··· Document segment

Nation-states came late to history, and there’s plenty of evidence to suggest they won’t make it to the end of the century

by Jamie Bartlett + BIO

A woodcut of Nuremberg from the Nuremberg Chronicle 1493. Photo courtesy Wikipedia

If you’d been born 1,500 years ago in southern Europe, you’d have been convinced that the Roman empire would last forever. It had, after all, been around for 1,000 years. And yet, following a period of economic and military decline, it fell apart. By 476 CE it was gone. To the people living under the mighty empire, these events must have been unthinkable. Just as they must have been for those living through the collapse of the Pharaoh’s rule or Christendom or the Ancien Régime.

We are just as deluded that our model of living in ‘countries’ is inevitable and eternal. Yes, there are dictatorships and democracies, but the whole world is made up of nation-states. This means a blend of ‘nation’ (people with common attributes and characteristics) and ‘state’ (an organised political system with sovereignty over a defined space, with borders agreed by other nation-states). Try to imagine a world without countries – you can’t. Our sense of who we are, our loyalties, our rights and obligations, are bound up in them.

Which is all rather odd, since they’re not really that old. Until the mid-19th century, most of the world was a sprawl of empires, unclaimed land, city-states and principalities, which travellers crossed without checks or passports. As industrialisation made societies more complex, large centralised bureaucracies grew up to manage them. Those governments best able to unify their regions, store records, and coordinate action (especially war) grew more powerful vis-à-vis their neighbours. Revolutions – especially in the United States (1776) and France (1789) – helped to create the idea of a commonly defined ‘national interest’, while improved communications unified language, culture and identity. Imperialistic expansion spread the nation-state model worldwide, and by the middle of the 20th century it was the only game in town. There are now 193 nation-states ruling the world.

But the nation-state with its borders, centralised governments, common people and sovereign authority is increasingly out of step with the world. And as Karl Marx observed, if you change the dominant mode of production that underpins a society, the social and political structure will change too.

The case against the nation-state is hardly new. Twenty years ago, many were prophesising its imminent demise. Globalisation, said the futurists, was chipping away at nation-states’ power to enforce change. Businesses, finance and people could up sticks and leave. The exciting, new internet seemed to herald a borderless, free, identity-less future. And climate change, internet governance and international crime all seemed beyond the nation-state’s abilities. It seemed too small to handle international challenges; and too lumbering to tinker with local problems. Voters were quick to spot all this and stopped bothering to vote, making matters worse. In 1995, two books both titled The End of the Nation State – one by the former French diplomat Jean-Marie Guéhenno, the other by the Japanese organisational theorist Kenichi Ohmae – prophesised that power would head up to multinational bodies such as the European Union or the United Nations, or down to regions and cities.

······

**Task goal**
Reproduce word for word everything in the nation-states excerpt from "If you’d been" down to "the Ancien Régime.". The entries that follow come from a different source than the text.

··· Raw data

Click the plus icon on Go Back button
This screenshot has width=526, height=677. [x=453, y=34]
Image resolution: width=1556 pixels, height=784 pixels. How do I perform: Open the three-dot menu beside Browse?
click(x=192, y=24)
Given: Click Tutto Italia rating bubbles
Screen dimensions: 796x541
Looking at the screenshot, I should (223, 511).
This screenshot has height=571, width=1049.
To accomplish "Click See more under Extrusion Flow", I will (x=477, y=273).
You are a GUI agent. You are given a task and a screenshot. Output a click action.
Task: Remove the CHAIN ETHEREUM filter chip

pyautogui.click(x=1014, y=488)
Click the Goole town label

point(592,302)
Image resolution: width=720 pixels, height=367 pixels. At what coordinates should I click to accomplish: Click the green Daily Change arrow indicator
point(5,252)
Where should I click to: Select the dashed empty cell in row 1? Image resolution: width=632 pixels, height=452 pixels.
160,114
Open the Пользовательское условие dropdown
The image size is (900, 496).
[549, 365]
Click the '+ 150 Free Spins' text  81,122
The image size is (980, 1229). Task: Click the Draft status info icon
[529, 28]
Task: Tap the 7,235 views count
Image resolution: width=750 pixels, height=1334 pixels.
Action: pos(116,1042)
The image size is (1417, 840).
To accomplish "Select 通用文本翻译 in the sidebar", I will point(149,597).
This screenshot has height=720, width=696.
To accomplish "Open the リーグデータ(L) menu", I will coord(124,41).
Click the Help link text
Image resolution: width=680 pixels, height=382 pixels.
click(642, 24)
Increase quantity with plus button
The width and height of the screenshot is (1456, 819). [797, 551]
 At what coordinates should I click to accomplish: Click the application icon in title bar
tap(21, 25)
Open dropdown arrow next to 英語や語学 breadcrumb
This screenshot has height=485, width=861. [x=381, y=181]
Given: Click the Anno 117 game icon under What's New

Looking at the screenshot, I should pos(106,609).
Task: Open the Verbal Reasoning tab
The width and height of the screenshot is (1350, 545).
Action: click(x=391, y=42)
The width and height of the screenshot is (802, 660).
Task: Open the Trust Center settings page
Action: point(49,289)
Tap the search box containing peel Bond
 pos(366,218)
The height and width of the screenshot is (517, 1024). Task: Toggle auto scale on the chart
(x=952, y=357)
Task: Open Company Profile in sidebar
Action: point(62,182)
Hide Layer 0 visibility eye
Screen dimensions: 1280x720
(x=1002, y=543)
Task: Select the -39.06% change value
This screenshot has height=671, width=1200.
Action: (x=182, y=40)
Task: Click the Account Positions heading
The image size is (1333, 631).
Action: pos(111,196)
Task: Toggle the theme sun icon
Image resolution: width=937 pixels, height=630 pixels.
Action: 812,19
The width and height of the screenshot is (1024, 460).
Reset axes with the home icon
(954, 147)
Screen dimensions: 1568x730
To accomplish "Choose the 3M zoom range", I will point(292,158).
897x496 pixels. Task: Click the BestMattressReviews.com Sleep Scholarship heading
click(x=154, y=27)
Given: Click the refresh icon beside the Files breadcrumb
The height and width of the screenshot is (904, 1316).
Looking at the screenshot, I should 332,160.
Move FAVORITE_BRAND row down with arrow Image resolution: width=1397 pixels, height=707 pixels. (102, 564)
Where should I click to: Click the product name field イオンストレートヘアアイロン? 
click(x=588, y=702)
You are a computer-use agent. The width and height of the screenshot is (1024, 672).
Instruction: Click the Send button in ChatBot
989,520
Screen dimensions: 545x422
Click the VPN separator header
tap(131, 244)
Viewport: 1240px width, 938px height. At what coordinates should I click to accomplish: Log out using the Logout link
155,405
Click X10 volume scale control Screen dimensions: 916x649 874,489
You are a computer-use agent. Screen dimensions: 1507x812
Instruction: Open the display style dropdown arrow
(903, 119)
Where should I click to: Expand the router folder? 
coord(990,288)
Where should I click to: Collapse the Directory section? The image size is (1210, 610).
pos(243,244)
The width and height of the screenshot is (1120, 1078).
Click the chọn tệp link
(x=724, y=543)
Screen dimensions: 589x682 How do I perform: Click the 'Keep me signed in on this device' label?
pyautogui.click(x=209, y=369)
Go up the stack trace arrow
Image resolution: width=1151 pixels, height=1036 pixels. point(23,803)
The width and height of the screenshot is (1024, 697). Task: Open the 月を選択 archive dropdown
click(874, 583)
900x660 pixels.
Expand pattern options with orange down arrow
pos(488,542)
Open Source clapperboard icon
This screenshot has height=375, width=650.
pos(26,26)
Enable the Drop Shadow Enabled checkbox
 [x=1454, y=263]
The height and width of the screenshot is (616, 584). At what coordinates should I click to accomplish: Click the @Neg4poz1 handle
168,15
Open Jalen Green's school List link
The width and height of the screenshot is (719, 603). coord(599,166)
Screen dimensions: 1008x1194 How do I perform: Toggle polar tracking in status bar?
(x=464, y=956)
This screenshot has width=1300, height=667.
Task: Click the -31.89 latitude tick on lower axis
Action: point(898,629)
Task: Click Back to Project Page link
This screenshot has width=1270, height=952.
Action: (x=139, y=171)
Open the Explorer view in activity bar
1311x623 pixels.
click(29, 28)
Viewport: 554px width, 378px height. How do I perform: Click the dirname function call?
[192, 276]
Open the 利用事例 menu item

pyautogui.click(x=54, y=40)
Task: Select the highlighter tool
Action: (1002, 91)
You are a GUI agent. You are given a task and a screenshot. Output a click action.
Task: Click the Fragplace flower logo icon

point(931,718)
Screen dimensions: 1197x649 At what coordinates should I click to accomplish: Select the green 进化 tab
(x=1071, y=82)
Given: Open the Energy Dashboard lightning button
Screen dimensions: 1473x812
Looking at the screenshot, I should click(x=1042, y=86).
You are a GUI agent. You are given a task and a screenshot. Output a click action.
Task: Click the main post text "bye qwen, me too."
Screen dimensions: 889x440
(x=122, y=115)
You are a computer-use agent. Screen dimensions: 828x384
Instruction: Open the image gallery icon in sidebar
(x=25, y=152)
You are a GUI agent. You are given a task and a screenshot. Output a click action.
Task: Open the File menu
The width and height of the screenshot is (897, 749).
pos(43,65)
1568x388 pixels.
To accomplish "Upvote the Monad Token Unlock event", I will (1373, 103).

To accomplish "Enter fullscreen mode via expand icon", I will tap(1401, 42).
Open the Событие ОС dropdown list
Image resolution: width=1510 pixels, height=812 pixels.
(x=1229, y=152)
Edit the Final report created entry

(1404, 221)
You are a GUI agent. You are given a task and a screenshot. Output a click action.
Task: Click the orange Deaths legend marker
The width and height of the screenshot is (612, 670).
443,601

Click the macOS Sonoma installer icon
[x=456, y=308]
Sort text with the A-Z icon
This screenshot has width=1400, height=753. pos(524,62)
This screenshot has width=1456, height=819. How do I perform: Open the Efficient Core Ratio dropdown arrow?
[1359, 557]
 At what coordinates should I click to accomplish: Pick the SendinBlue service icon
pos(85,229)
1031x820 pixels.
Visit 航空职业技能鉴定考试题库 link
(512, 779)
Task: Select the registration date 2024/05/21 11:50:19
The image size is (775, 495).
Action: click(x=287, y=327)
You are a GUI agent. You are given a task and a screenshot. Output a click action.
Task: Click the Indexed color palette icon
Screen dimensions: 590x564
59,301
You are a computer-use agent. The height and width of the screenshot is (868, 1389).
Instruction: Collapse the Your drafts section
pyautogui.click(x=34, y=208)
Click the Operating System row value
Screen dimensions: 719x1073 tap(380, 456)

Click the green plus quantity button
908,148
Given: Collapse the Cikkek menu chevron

······

**Written reply**
If you’d been born 1,500 years ago in southern Europe, you’d have been convinced that the Roman empire would last forever. It had, after all, been around for 1,000 years. And yet, following a period of economic and military decline, it fell apart. By 476 CE it was gone. To the people living under the mighty empire, these events must have been unthinkable. Just as they must have been for those living through the collapse of the Pharaoh’s rule or Christendom or the Ancien Régime.